BEGIN Data rows
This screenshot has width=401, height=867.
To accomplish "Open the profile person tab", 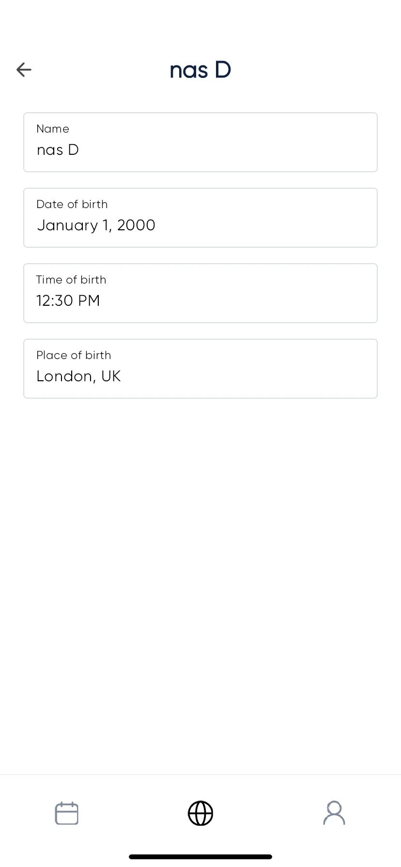I will tap(334, 813).
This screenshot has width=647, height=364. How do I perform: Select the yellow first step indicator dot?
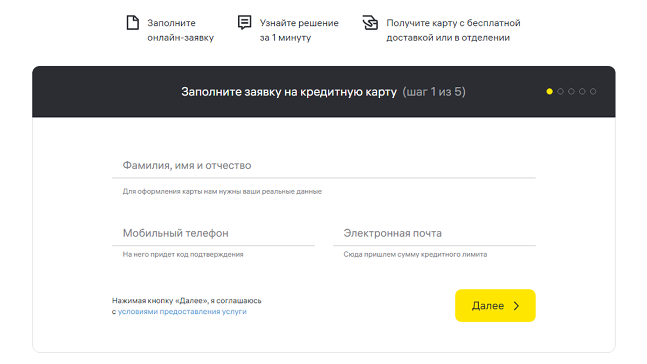pyautogui.click(x=549, y=92)
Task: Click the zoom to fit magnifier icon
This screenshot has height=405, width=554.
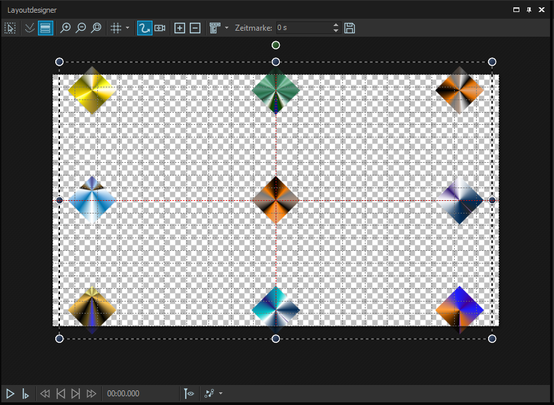Action: point(97,28)
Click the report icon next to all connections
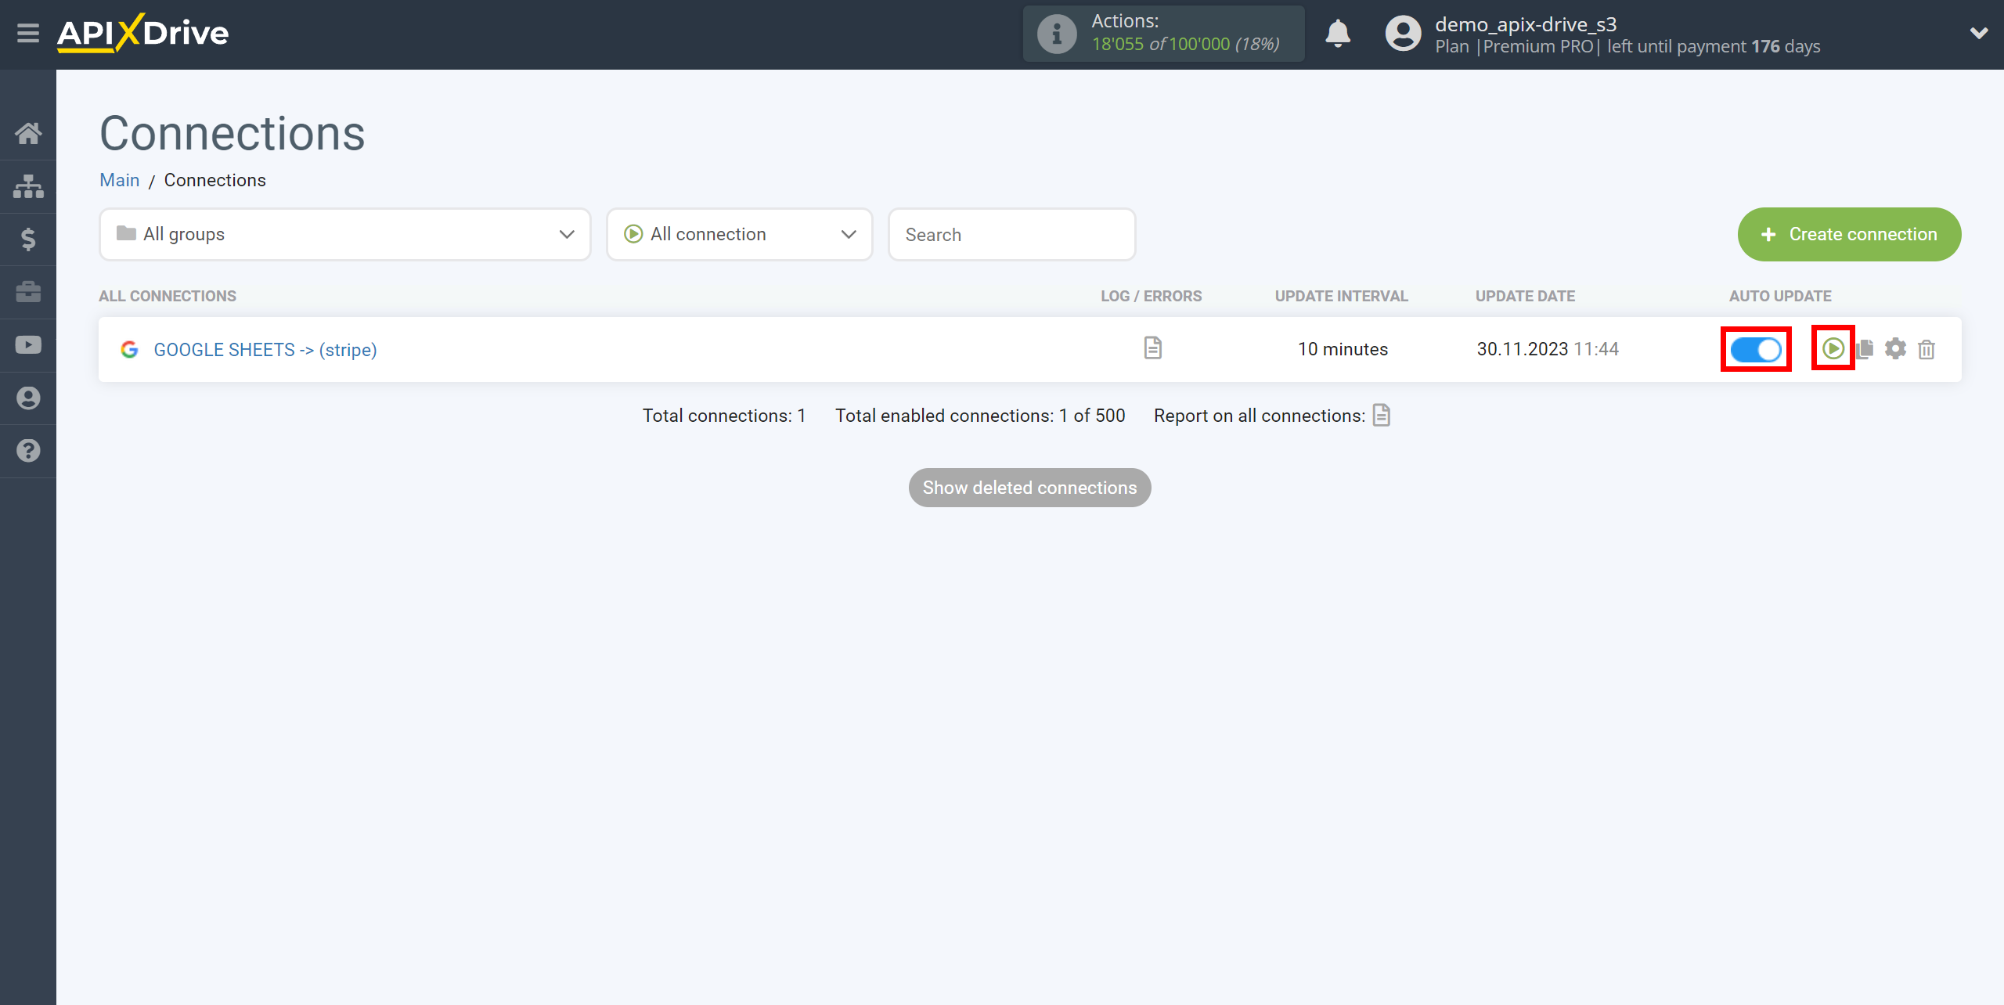This screenshot has width=2004, height=1005. pos(1382,414)
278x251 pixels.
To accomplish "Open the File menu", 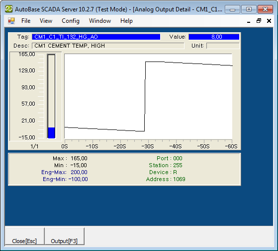I will point(26,21).
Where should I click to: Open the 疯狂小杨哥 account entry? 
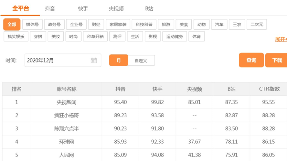[66, 115]
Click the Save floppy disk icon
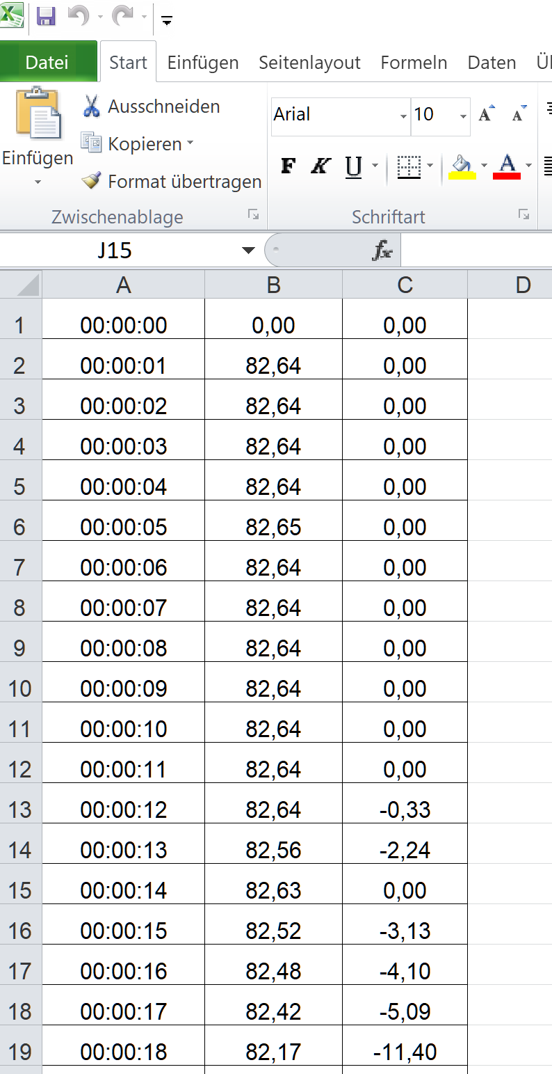 (x=46, y=16)
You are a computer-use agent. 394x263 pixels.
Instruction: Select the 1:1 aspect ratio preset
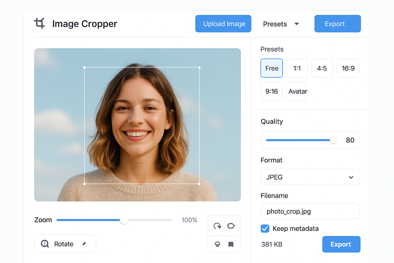click(x=297, y=68)
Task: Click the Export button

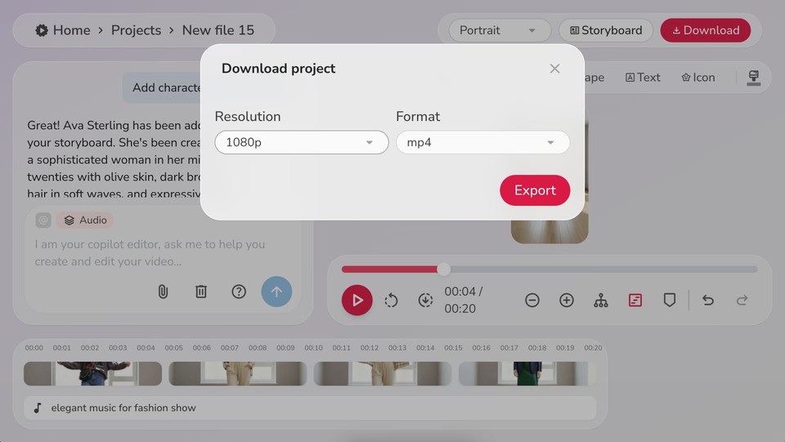Action: tap(535, 190)
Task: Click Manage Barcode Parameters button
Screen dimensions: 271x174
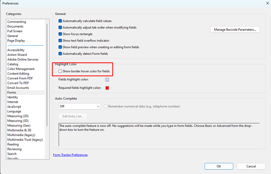Action: [x=235, y=29]
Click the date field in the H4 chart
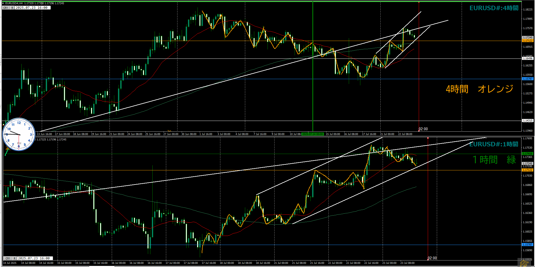535x267 pixels. click(x=33, y=8)
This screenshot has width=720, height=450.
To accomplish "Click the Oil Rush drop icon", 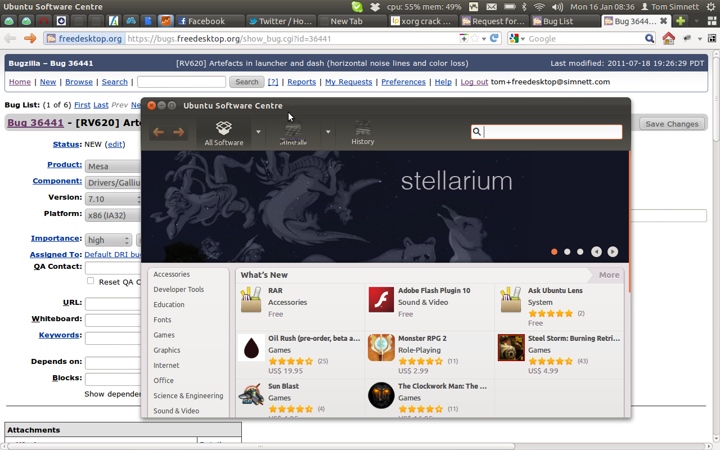I will (x=251, y=348).
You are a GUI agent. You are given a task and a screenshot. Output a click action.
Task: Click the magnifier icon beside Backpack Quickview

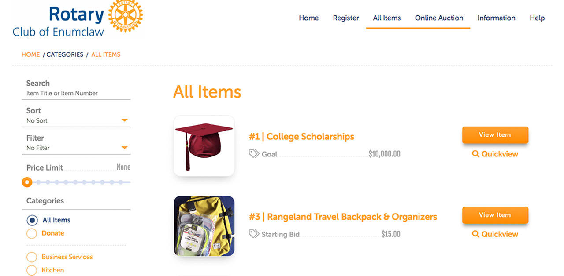475,234
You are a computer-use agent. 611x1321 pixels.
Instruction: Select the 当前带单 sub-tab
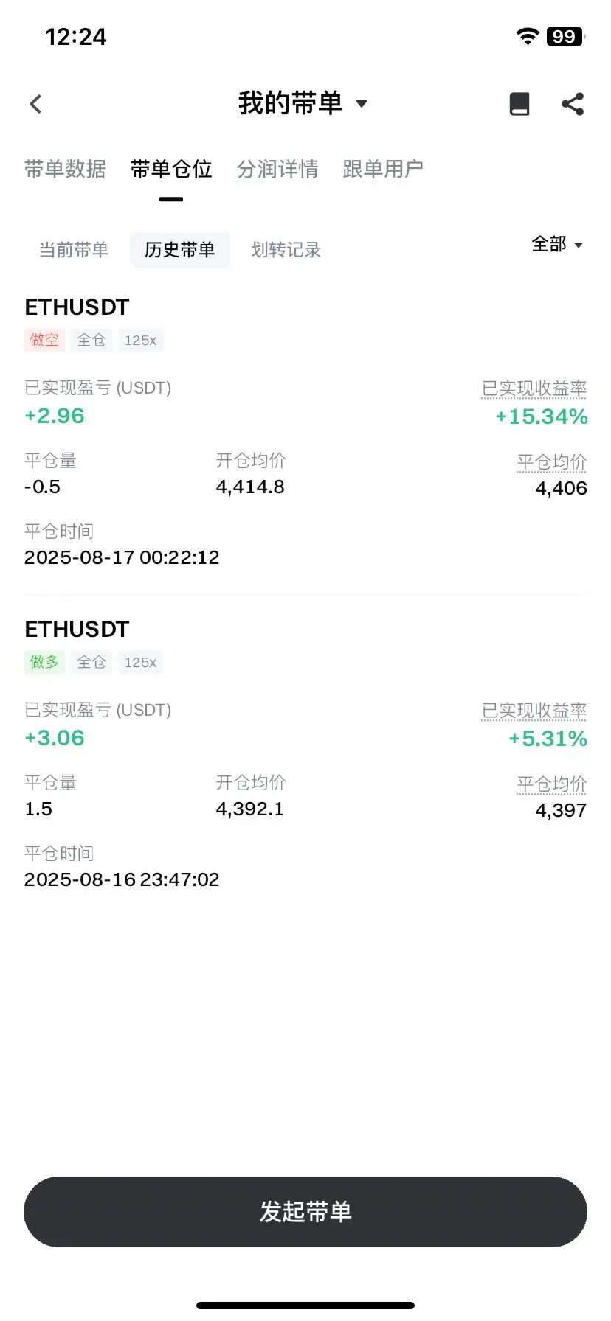pyautogui.click(x=74, y=250)
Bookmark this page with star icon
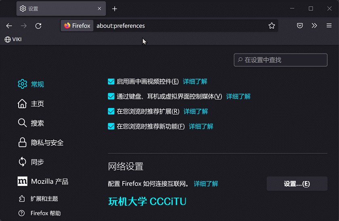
END Data rows
> What to produce
Locate every one of the lines above that contains the word "magnifier" and copy each in full. Case counts.

> Solution to this task
Task: Click the zoom to fit magnifier icon
Task: Click the magnifier icon beside Backpack Quickview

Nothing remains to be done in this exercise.